Attachment: TestA.sql (text/plain), 1.44 KiB.

[25 Mar 2005 21:13] Martine Petrod
Output file

Attachment: outfile.txt (application/octet-stream, text), 1.22 KiB.

[25 Mar 2005 21:16] Martine Petrod
Original source script and output files are attached as utf8 encoded text files in order to preserve the Arabic letters.
[25 Mar 2005 21:18] Martine Petrod
Category: also MyISAM Table Handler
[26 Mar 2005 2:27] Heikki Tuuri
Hi!

My guess is that you have set the client character set or the mysql client character set wrong in your my.cnf.
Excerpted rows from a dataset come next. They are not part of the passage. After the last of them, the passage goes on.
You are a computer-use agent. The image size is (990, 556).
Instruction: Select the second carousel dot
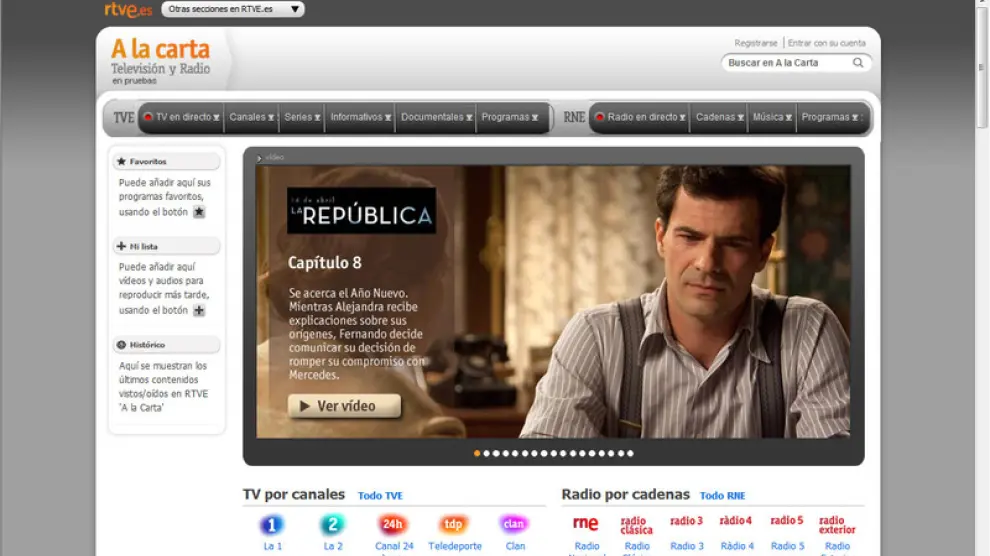[x=487, y=453]
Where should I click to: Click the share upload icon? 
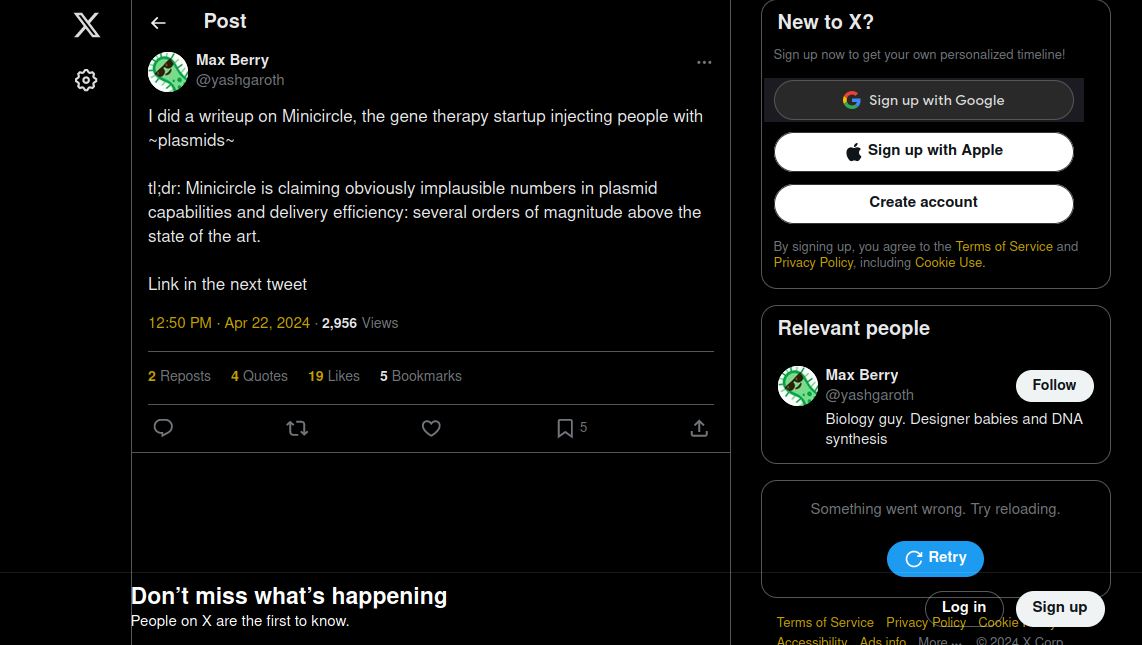(699, 428)
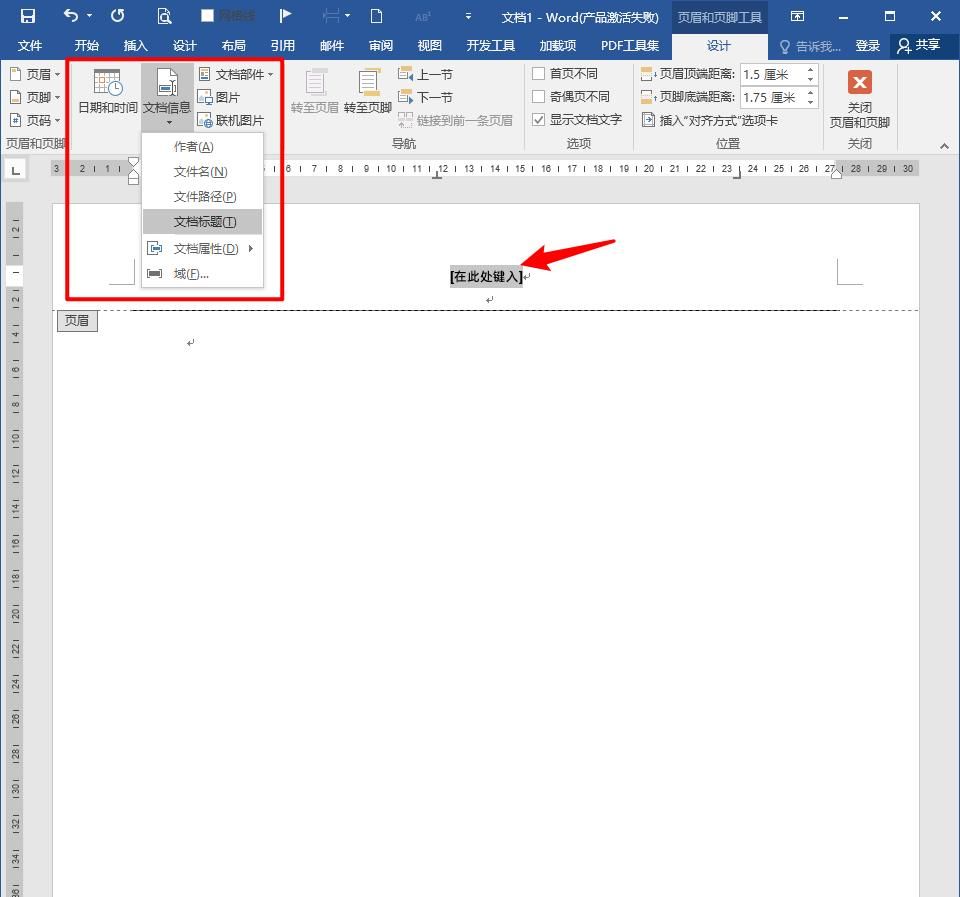Click 插入"对齐方式"选项卡 icon
Screen dimensions: 960x897
click(649, 119)
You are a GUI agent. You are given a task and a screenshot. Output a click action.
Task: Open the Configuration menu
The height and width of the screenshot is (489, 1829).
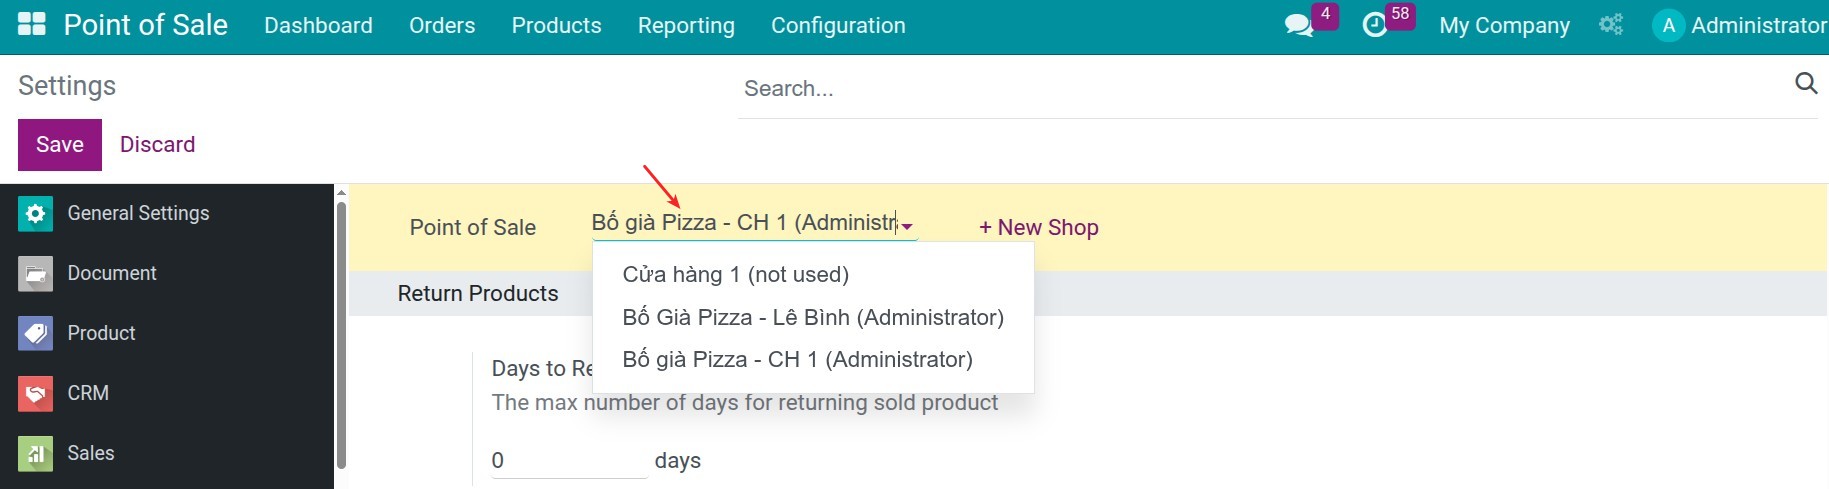tap(838, 25)

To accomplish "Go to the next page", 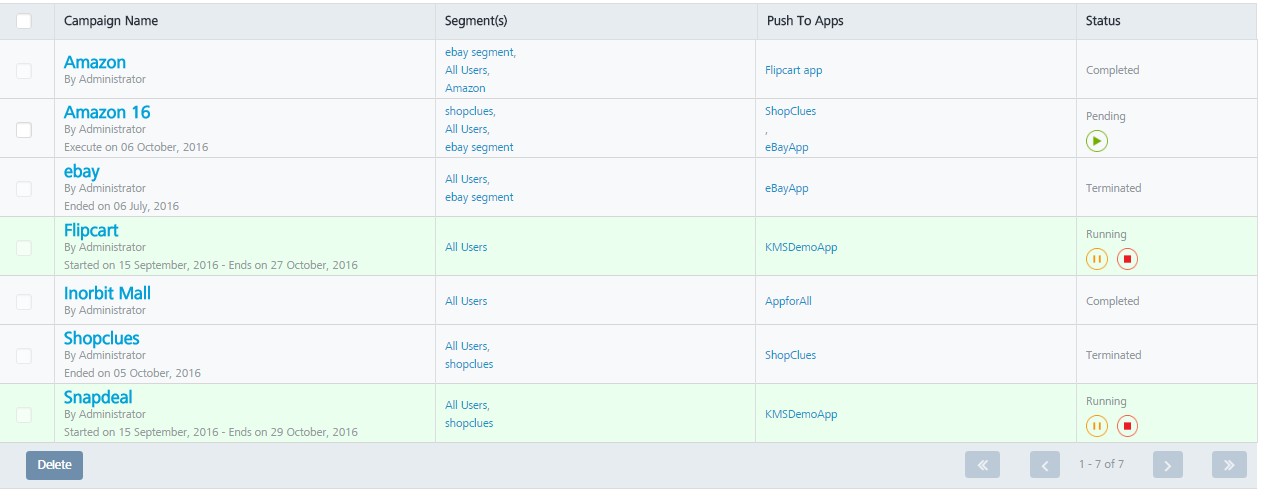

By default, the mysql interactive SQL client uses the MS-DOS character set.

Please test with different client charsets in my.cnf.

Regards,

Heikki
[26 Mar 2005 10:56] Martine Petrod
Hi!
Thank you very much - 
You were right and I just had to force utf8 as client character set in my.ini as described at the end of 5.8.1. to make it work.
By the way I'm glad to see that bug #7571 (The output of the STATUS (\s) command in mysql had the values for the server and client character sets reversed) is being fixed: that had me confused for a while...
[18 Apr 2005 20:29] Allen Jensen
Sounds like bug ID 8730.  Have seen a couple of these in the database.

Still seeing problem in 4.1.10

Unicode character U+30CD converted to UTF8 is (hex) E3 83 8D
Store this in a utf8 column (load table infile).
Select or any other means of retrevial shows corrupted data.

%_set_% all defaulted - show as latin1 except system which
shows as utf8.  Did a SET NAMES 'utf8'; just before the load.